Pollença vivió ayer una verdadera noche de elecciones. Los candidatos se disputaban un "escaño" muy especial: un papel protagonista en la tradicional batalla entre moros y cristianos.

Cuatro pollencins lucharon "democráticamente" para conseguir reencarnar a la heroica figura del cristiano Joan Mas. Por su parte, las seis candidaturas, cada una formada por tres hombres, vivieron con emoción la noche en que se elegirían a los intérpretes del almirante turco Dragut, junto a sus dos compañeros. Dos grupos más, constituidos por cuatro integrantes, compitieron en las urnas para representar a l'Ajuntament vella , el consistorio pollencí de esa época.

A partir de las 18 horas, más de dos mil electores acudieron a las urnas para elegir a los protagonistas del mítico momento histórico. La inmensa mayoría de los pollencins empadronados en la localidad, mayores de 16 años, votaron a sus favoritos, presentando su DNI. En el recinto electoral, concretamente en el patio del colegio Monti-sion, una gran pantalla permitió a los espectadores seguir el recuento. De esta forma, la emocionante espera de los resultados se hizo más amena para los expectantes vecinos de Pollença.

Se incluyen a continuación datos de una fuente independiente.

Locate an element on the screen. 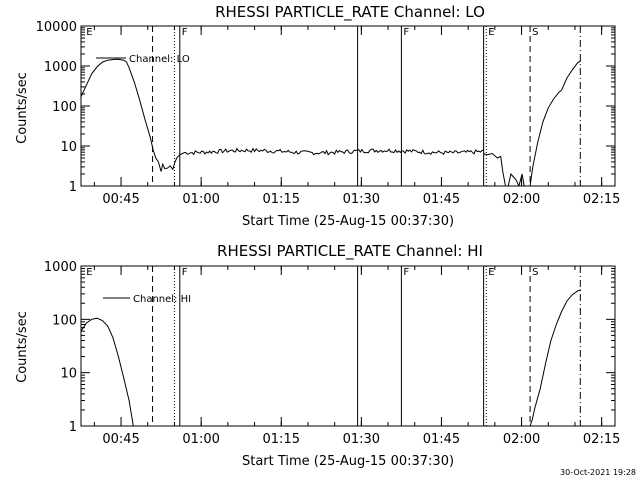 The width and height of the screenshot is (640, 480). panel-hi-x-tick-label: 01:30 is located at coordinates (362, 440).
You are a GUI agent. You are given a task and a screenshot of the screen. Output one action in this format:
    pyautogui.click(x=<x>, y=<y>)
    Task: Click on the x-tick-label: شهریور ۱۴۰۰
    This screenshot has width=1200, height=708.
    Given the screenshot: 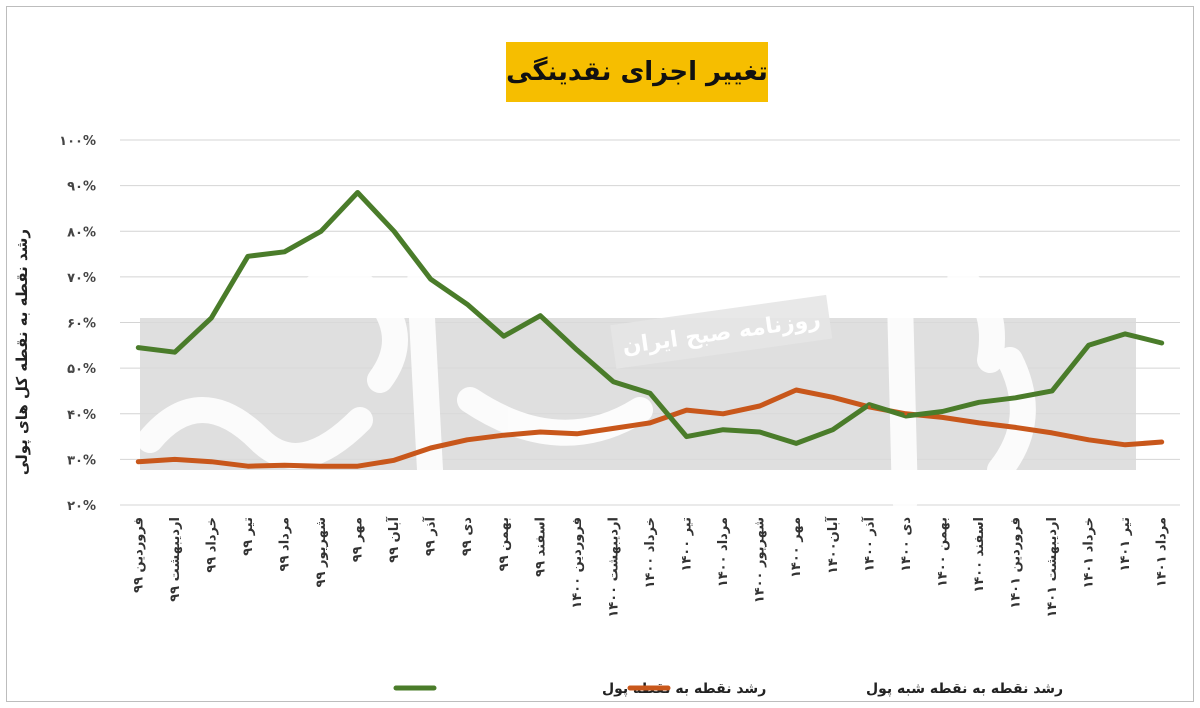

Poco después del cierre del colegio electoral sobre las 22,30 horas, se inició el recuento de votos. Por segundo, año consecutivo, la informatización del sistema de la contabilidad de la votación aceleró bastante el proceso.

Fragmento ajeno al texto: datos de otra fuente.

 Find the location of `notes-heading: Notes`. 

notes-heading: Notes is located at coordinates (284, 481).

Sobre las 23,15 horas, ya se conoció el nombre de los integrantes de l'Ajuntament Vella. A continuación, los representantes musulmanes y, finalmente los asistentes descubrieron quién sería el Joan Mas de esta edición.

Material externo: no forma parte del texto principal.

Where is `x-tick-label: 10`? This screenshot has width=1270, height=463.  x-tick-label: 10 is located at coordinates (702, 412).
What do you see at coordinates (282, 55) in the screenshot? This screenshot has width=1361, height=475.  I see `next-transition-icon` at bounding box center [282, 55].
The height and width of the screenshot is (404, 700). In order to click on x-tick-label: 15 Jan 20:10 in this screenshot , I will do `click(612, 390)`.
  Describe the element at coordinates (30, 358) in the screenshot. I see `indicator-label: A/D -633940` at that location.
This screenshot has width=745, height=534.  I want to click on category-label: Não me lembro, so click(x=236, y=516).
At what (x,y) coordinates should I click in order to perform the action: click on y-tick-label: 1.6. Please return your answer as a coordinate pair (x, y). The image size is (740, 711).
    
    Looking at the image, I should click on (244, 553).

La ilusión de todo habitante de Pollença es lograr un papel protagonista en la recreación de la encarnizada lucha entre musulmanes y cristianos.

Tras la intensidad vivida durante toda la jornada electoral, Pollença se convierte en una fiesta. La euforia invade cada rincón del pueblo desatándose un auténtico jolgorio, regado con el típico mesclat.

Los pollencins felicitaron sinceramente a los elegidos, esperando que en la próxima edición les toque un papel a ellos. El hecho de conseguir ser el intérprete de alguno de los papeles es un verdadero orgullo para cualquier vecino. El proceso electoral y, en general, todo lo que rodea a la fiesta genera una gran expectación entre todos los sectores de la población pollencina.